Thomas Bauer erklärt und argumentiert auf eine angenehm unkomplizierte und zugängliche Art. Mir wurde durch seinen Text jedenfalls bewusst, welchen Wert Vielfalt für uns hat und ich hoffe, dass die Tendenz zum Rationalisieren und Vereinheitlichen sich bald umkehrt. Lediglich die Abgrenzung einzelner Themenbereiche hätte im Buch etwas klarer gestaltet werden können. Religion oder Kunst und Musik tauchen in verschiedenen Kapiteln der Öfteren auf, was zwar der Argumentation hilft, es mir aber etwas erschwert, ein klares Bild davon zu erhalten. Die aufgeführten Beispiele sind zwar anschaulich, decken aber nur einen Teil der Bereiche ab, bei denen die Ambiguitätstoleranz eine Betrachtung wert ist. Da hätte der Autor wegen mir gerne weiter ausholen können. Sein Argumentationsziel erreicht er aber zweifellos trotzdem.

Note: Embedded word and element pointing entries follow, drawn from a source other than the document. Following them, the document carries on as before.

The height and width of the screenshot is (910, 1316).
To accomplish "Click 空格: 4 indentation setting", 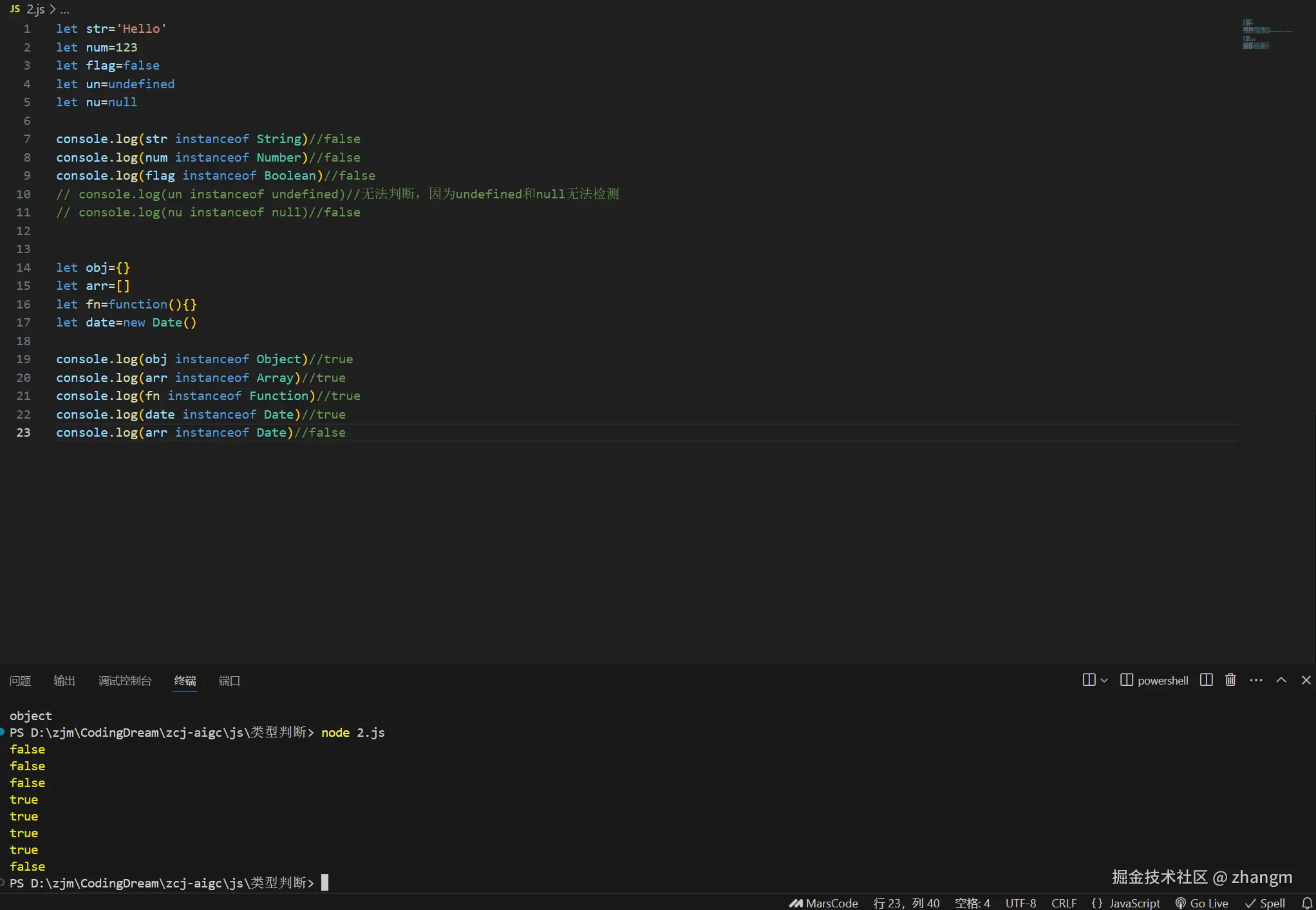I will coord(972,903).
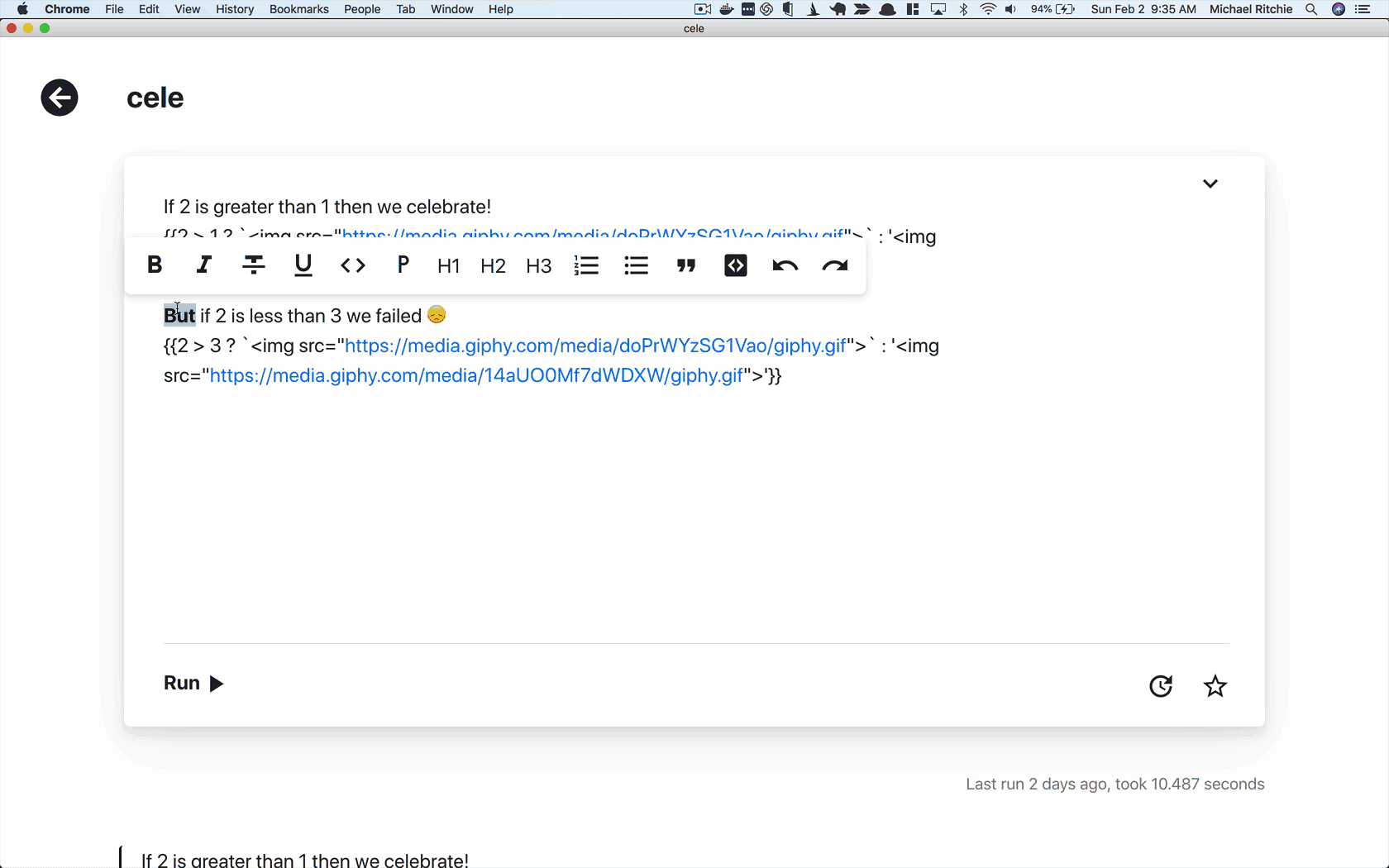The image size is (1389, 868).
Task: Apply the H2 heading style
Action: [x=493, y=266]
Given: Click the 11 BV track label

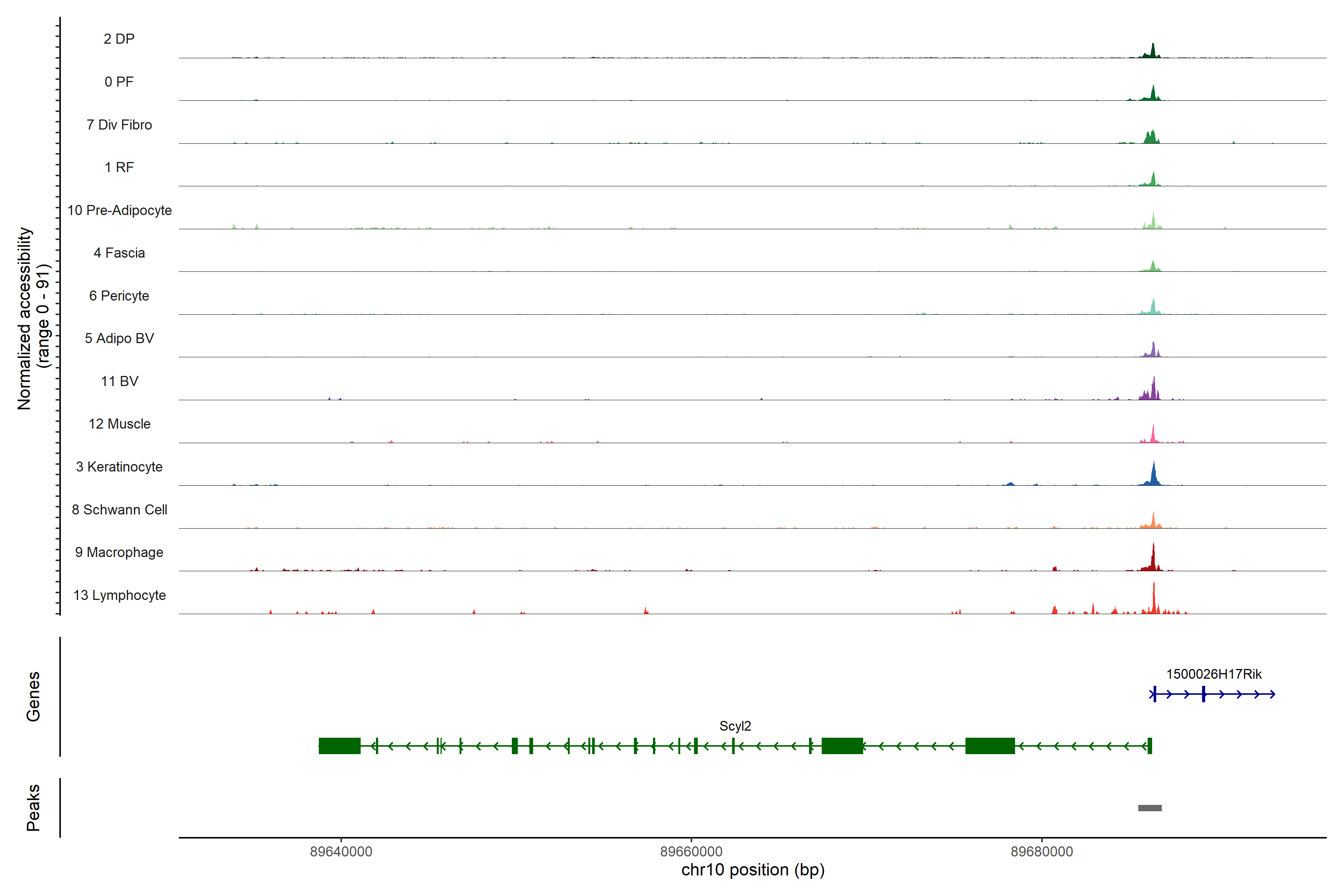Looking at the screenshot, I should pos(119,381).
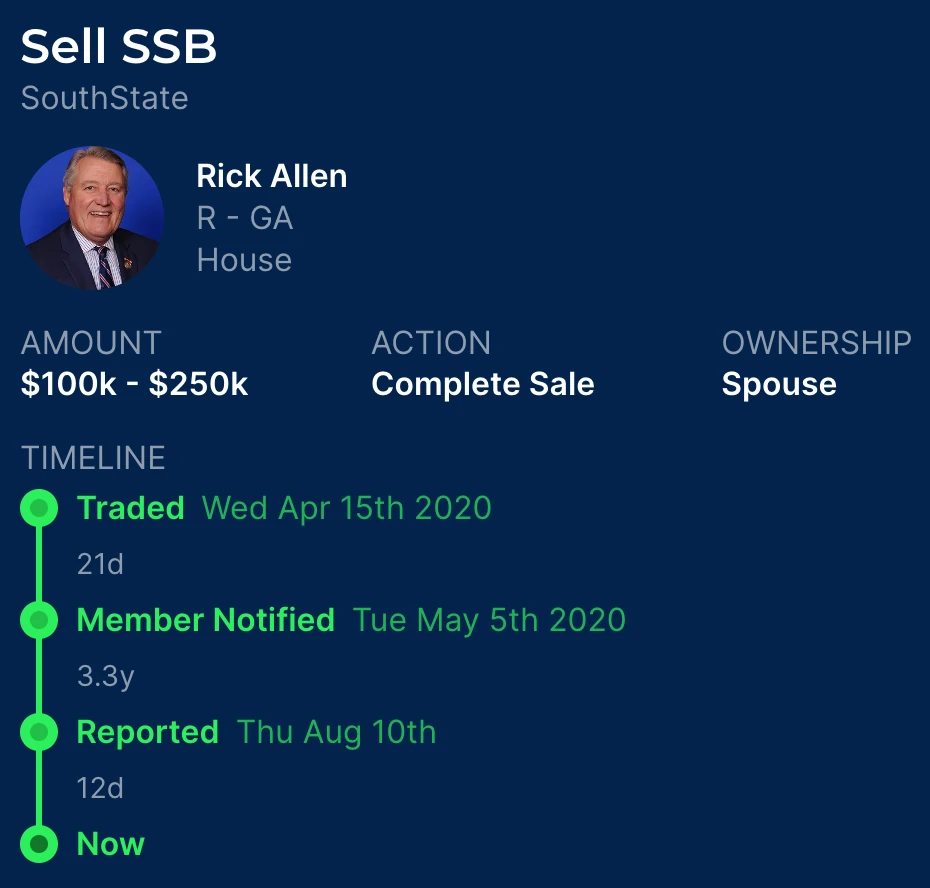Click the Spouse ownership value
The width and height of the screenshot is (930, 888).
coord(779,384)
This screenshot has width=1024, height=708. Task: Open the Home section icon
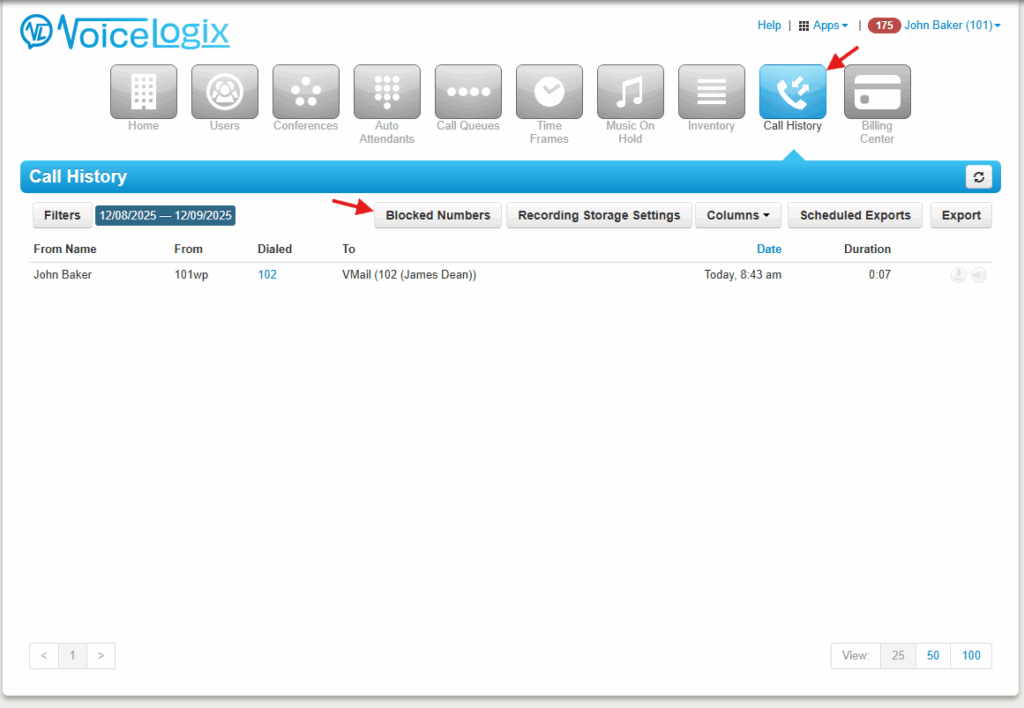click(143, 91)
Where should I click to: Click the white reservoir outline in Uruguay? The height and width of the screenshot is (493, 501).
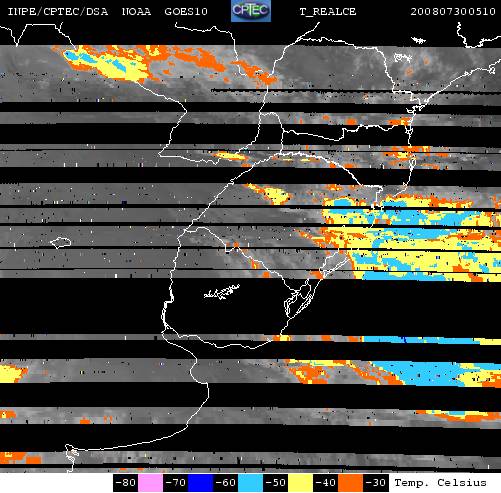(x=222, y=292)
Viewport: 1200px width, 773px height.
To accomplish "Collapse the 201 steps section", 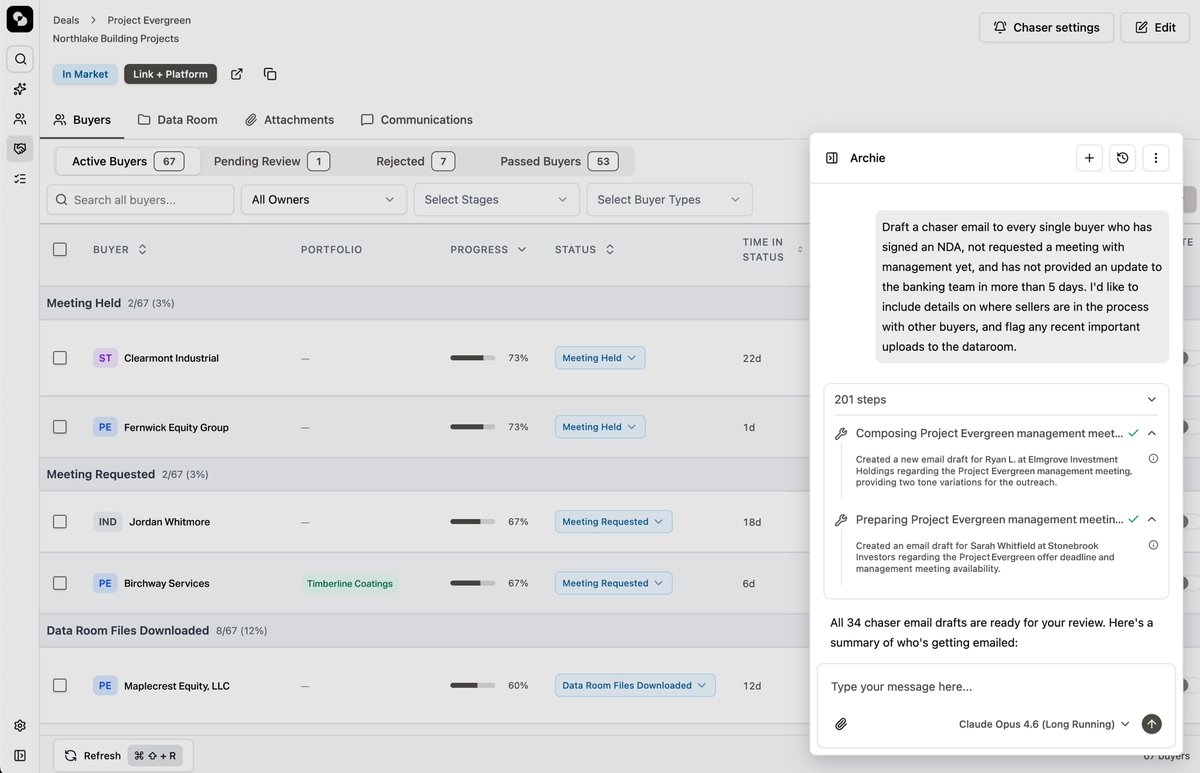I will [1151, 399].
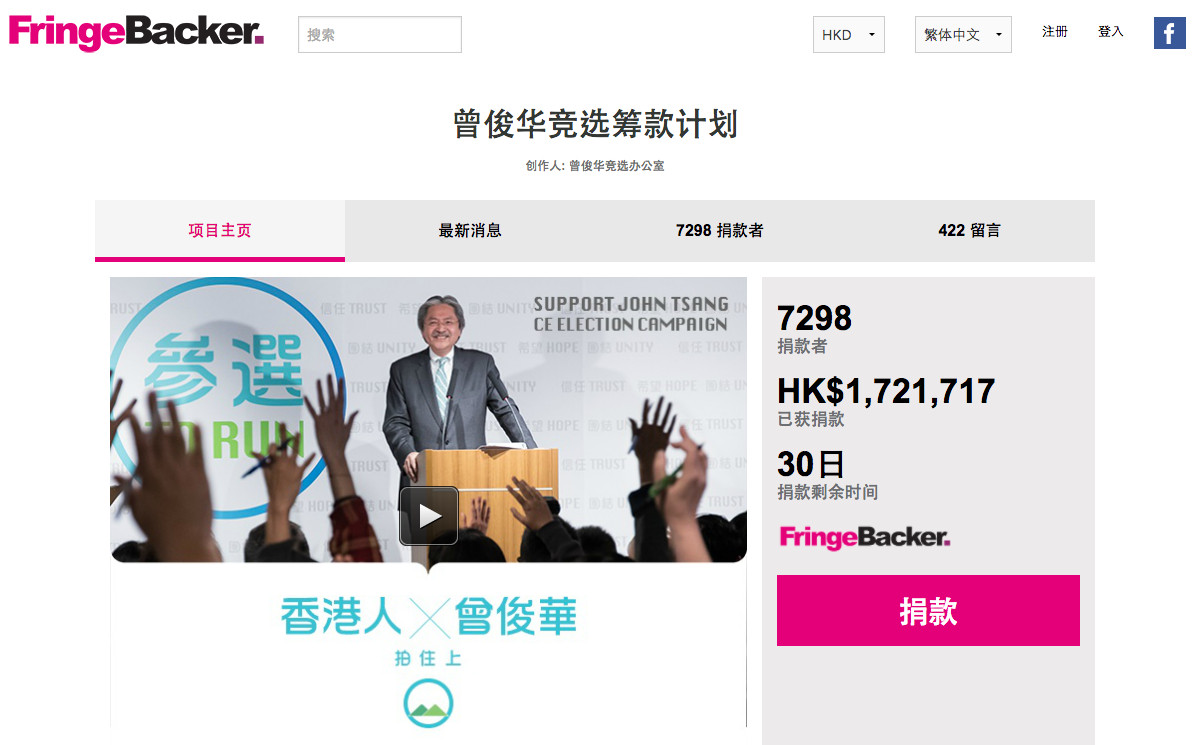Image resolution: width=1197 pixels, height=745 pixels.
Task: Select the 项目主页 tab
Action: (x=220, y=231)
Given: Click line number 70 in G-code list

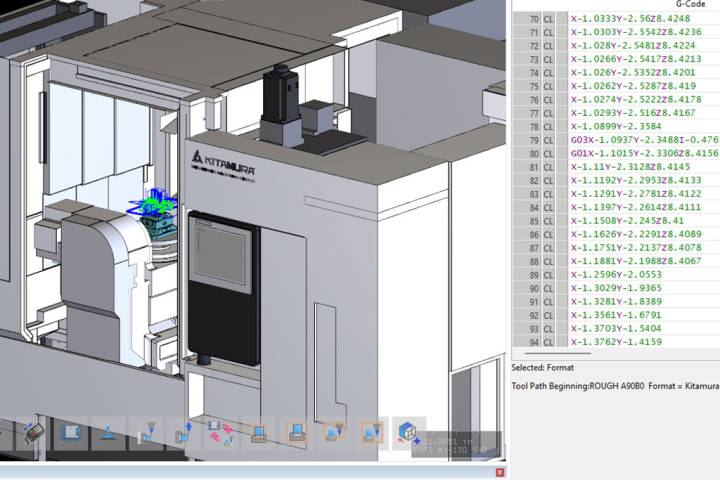Looking at the screenshot, I should [x=533, y=19].
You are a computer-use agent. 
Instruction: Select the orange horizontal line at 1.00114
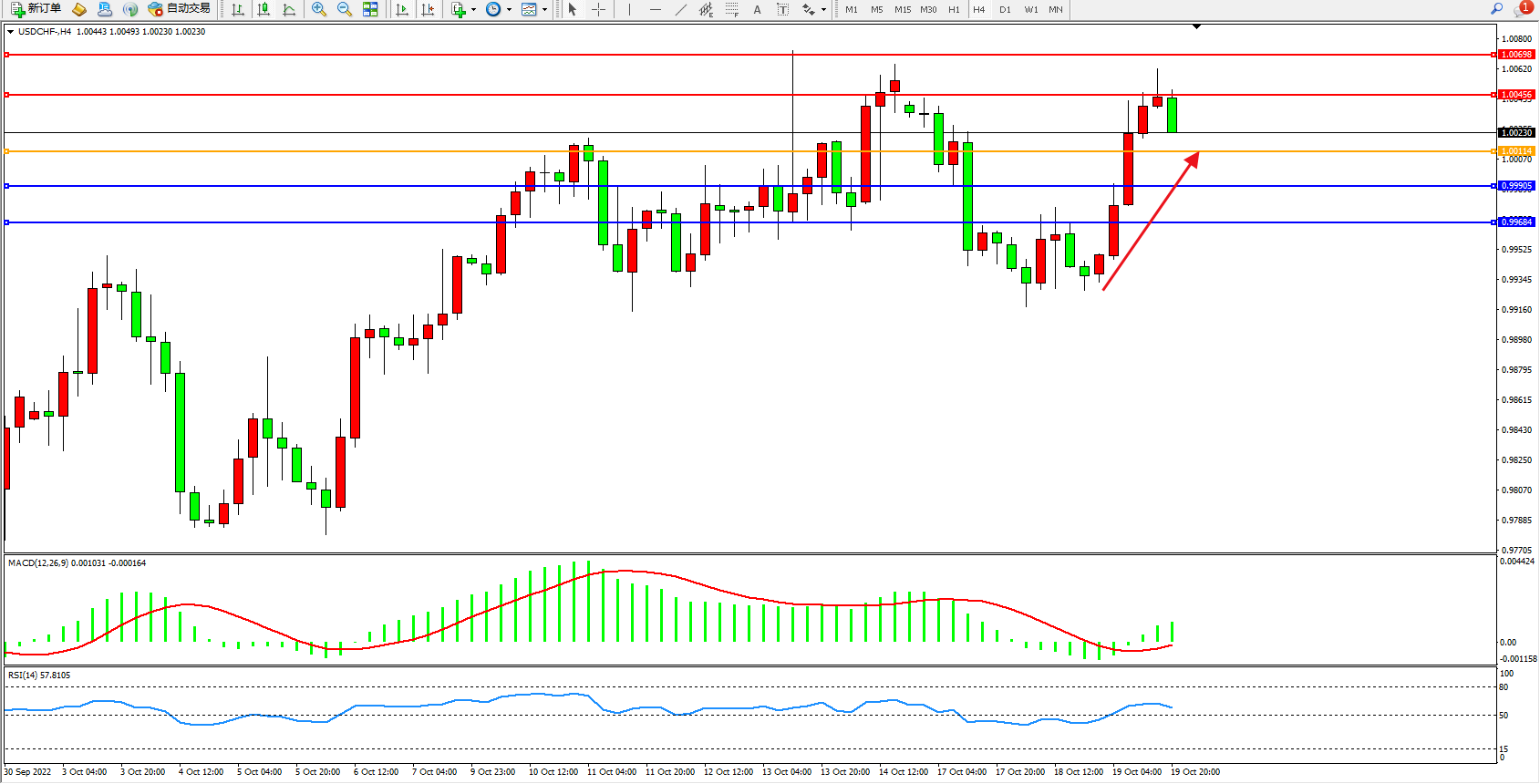point(365,151)
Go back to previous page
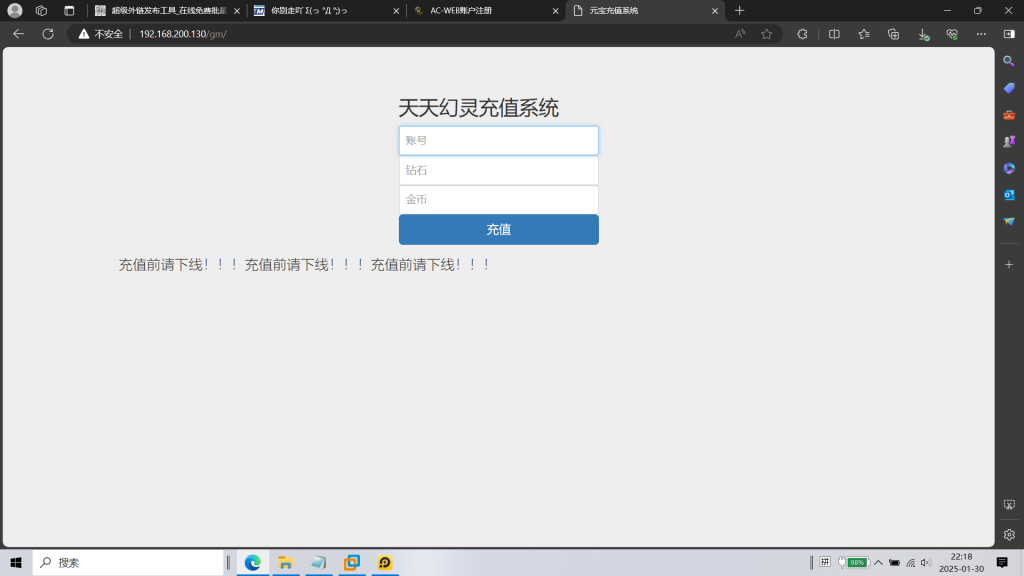The height and width of the screenshot is (576, 1024). (18, 33)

Wie sind die Chancen des dritten Kandidaten für den Bayerischen Buchpreis?
Im Vergleich zu den Konkurrenten sehe ich „Die Vereindeutigung der Welt“ eher als Außenseiter. Das recht dünne Buch bietet zwar einiges an interessanten Informationen und guter Argumentation, die anderen beiden nominierten Bücher haben mich mit der wissenschaftlichen Prägnanz bzw. der Fülle an Wissen allerdings mehr beeindruckt.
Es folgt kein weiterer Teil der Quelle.